I feel my cock twitch when she leans over and whispers _hard_ behind my ear. I blush and try to focus on whatever new assignment Ms. Holiday is explaining. I feel my body relax when her breath leaves my ear, but I jump a little in my chair when I see the tall blonde walk into the classroom, waving at everyone as she hands Ms. Holiday a note.

"Well, class, looks like we got a new kid! What's your name?"

"Hi! I'm Brittany S. Pierce, but you can call me Brittany or Britt!"

The class seems taken aback by the girl's excitement and I can't help but smile along with her.

"Alrighty then, Brittany, go ahead and take a seat," Holiday says, as she pats her head.

The blonde smiles and skips to the empty seat next to mine and quickly turns to me and says, "You make me hungry."

I stare blankly at her for a few seconds then glance back at Rachel, who simply shrugs her shoulders. "Uh…what do you mean?"

"Your hair is pink! Like cotton candy! I like cotton candy!" she exclaims, while rubbing her stomach.

Rachel and I both smile at her, smitten by her forwardness. The rest of English Lit. class flew by, as my head's filled with thoughts of Rachel and I's lunch pre-date and the oddness of the new girl.

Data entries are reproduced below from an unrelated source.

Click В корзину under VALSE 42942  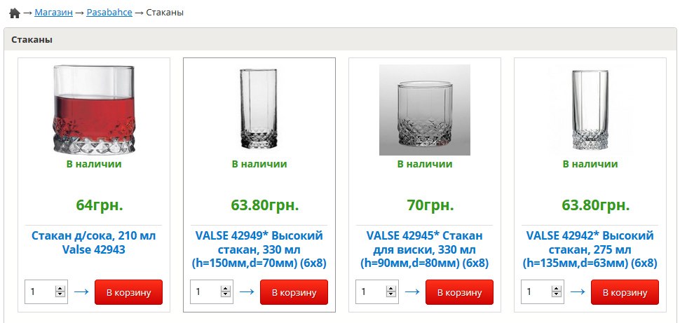point(625,292)
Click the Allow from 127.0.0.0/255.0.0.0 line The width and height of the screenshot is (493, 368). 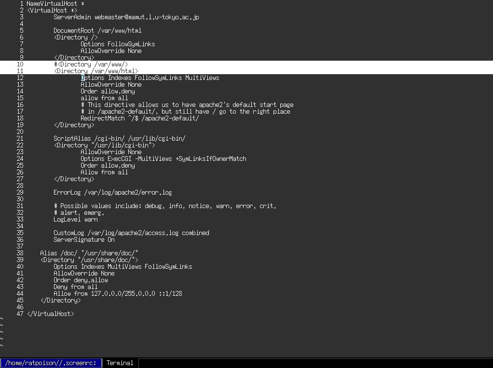tap(118, 293)
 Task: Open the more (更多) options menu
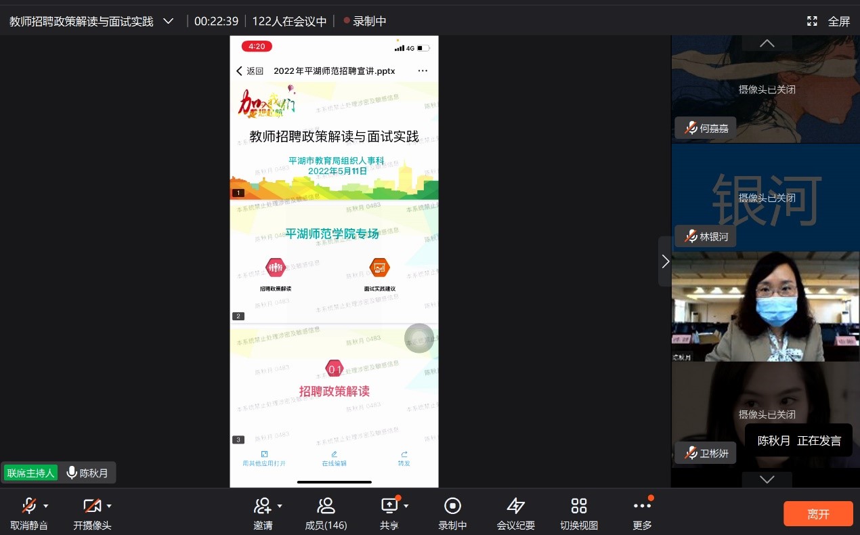click(641, 506)
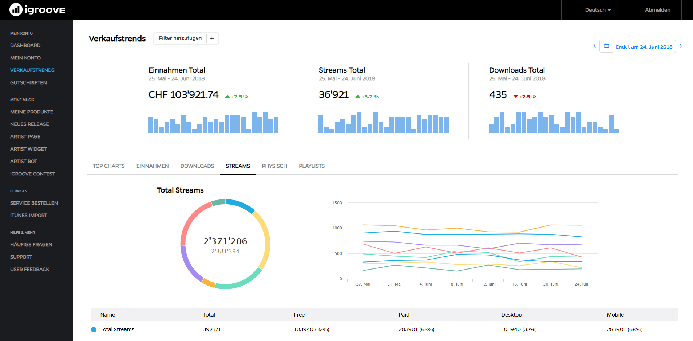Click the plus icon beside Filter hinzufügen

pyautogui.click(x=212, y=39)
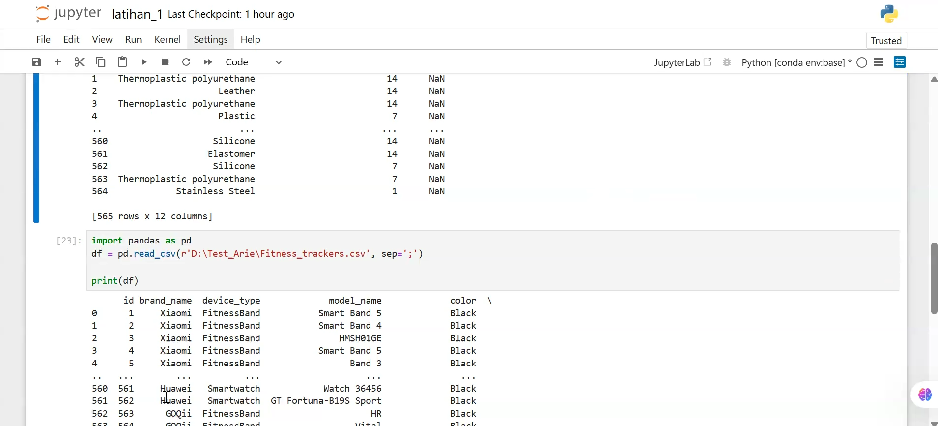Open the Settings menu

coord(210,39)
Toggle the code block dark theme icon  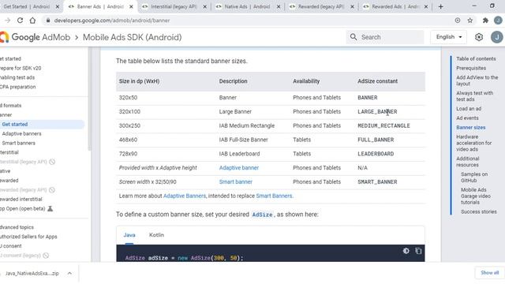point(406,251)
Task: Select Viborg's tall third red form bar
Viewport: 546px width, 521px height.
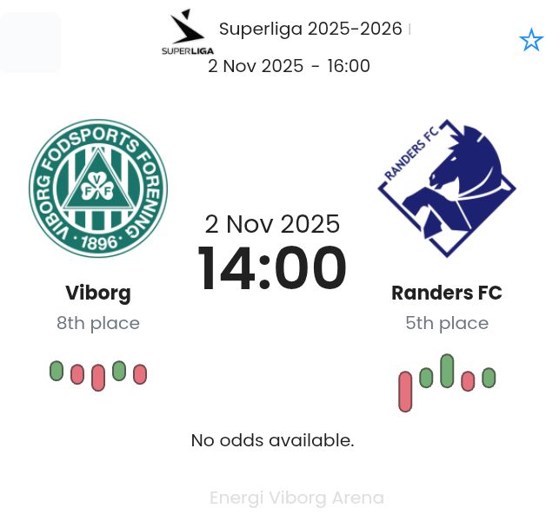Action: pyautogui.click(x=98, y=378)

I'm about to ask her if she ever caught up with Santana, after this morning's incident, but as soon as the lunch bell rings, she gets up, waves goodbye to Rachel and I before skipping out into the busy halls. I don't get a chance to think twice about it because the sexy brunette behind me taps my shoulder and winks before leading the way to a more private location.

When she leads me outside, to the parking lot, I smirk, "You wanna ditch this place, Berry?"

"No, I'm not a rebel like you! I merely prefer we sit in your car, as we further discuss our interests with one another," she says with a seductive smile. I need no further instruction, as I open the passenger door for her and close it when she sits comfortably in my car. Once I'm in the driver's seat I feel like I have a little more control and decide to lead the conversation.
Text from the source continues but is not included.